* Objectif *
Recopiez mot pour mot le passage du texte sur le recours contre la décision de l’OHMI, en commençant à « Arrêt du Tribunal » et en terminant à « n’est pas établie. ».

### Document source

Contentieux de la décision de l’OHMI, uniquement sur un vice de procédure

Arrêt du Tribunal du 24 novembre 2010, dans l’affaire T 137/09,

Opposition est faite contre un dépôt de marque portant sur le signe R10, en invoquant un droit non enregistré.

Ultérieurement, le cessionnaire de ce droit non enregistré entend intervenir à la suite de son cédant à la procédure.

L’OHMI rejette l’opposition au motif que les preuves de l’existence de ce droit antérieur ne sont pas apportées.

Le cessionnaire conteste cette décision mais la Chambre de recours de l’office le rejette au motif que sa qualité n’est pas établie.

Le cessionnaire saisi le Tribunal, mais sur quoi sa décision peut-elle porter ?

  • La possibilité donnée au cessionnaire de faire état de sa qualité ?

######
### Lignes de données

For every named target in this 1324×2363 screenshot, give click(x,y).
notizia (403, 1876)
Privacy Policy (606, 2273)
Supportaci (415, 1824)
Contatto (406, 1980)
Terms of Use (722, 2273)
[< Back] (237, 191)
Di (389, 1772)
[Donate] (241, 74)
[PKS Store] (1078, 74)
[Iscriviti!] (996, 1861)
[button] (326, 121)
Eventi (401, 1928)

######
### Lignes de données

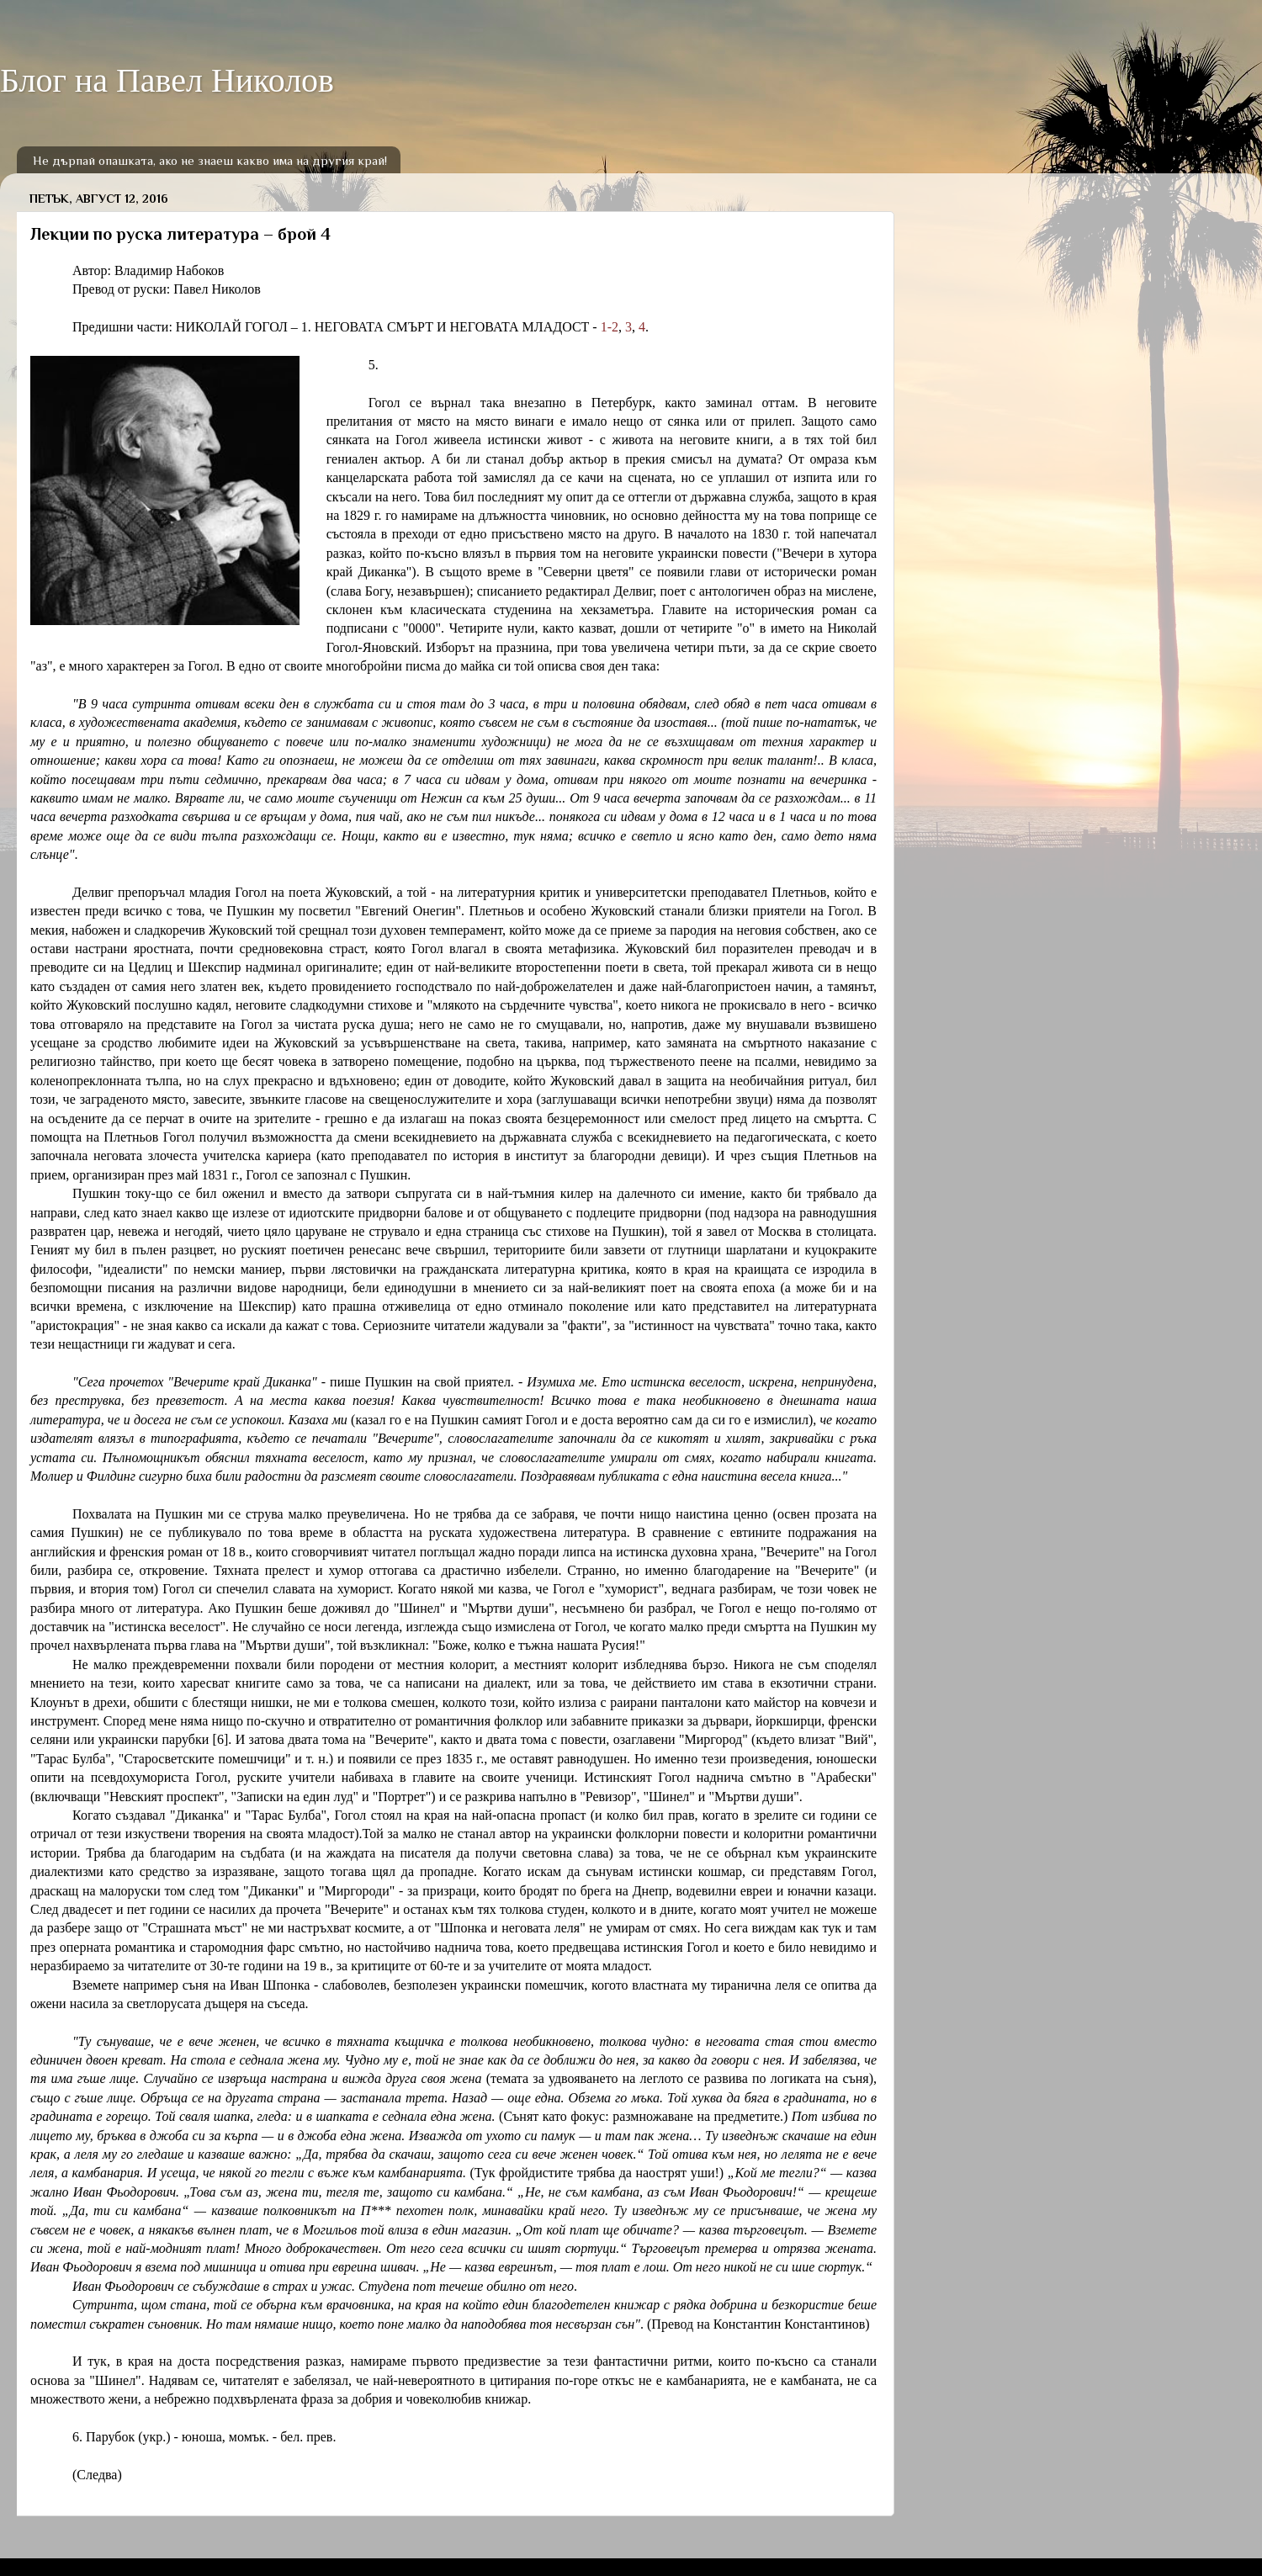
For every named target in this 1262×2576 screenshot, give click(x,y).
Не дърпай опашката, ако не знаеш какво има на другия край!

######

* Solution proposée *
Arrêt du Tribunal du 24 novembre 2010, dans l’affaire T 137/09,

Opposition est faite contre un dépôt de marque portant sur le signe R10, en invoquant un droit non enregistré.

Ultérieurement, le cessionnaire de ce droit non enregistré entend intervenir à la suite de son cédant à la procédure.

L’OHMI rejette l’opposition au motif que les preuves de l’existence de ce droit antérieur ne sont pas apportées.

Le cessionnaire conteste cette décision mais la Chambre de recours de l’office le rejette au motif que sa qualité n’est pas établie.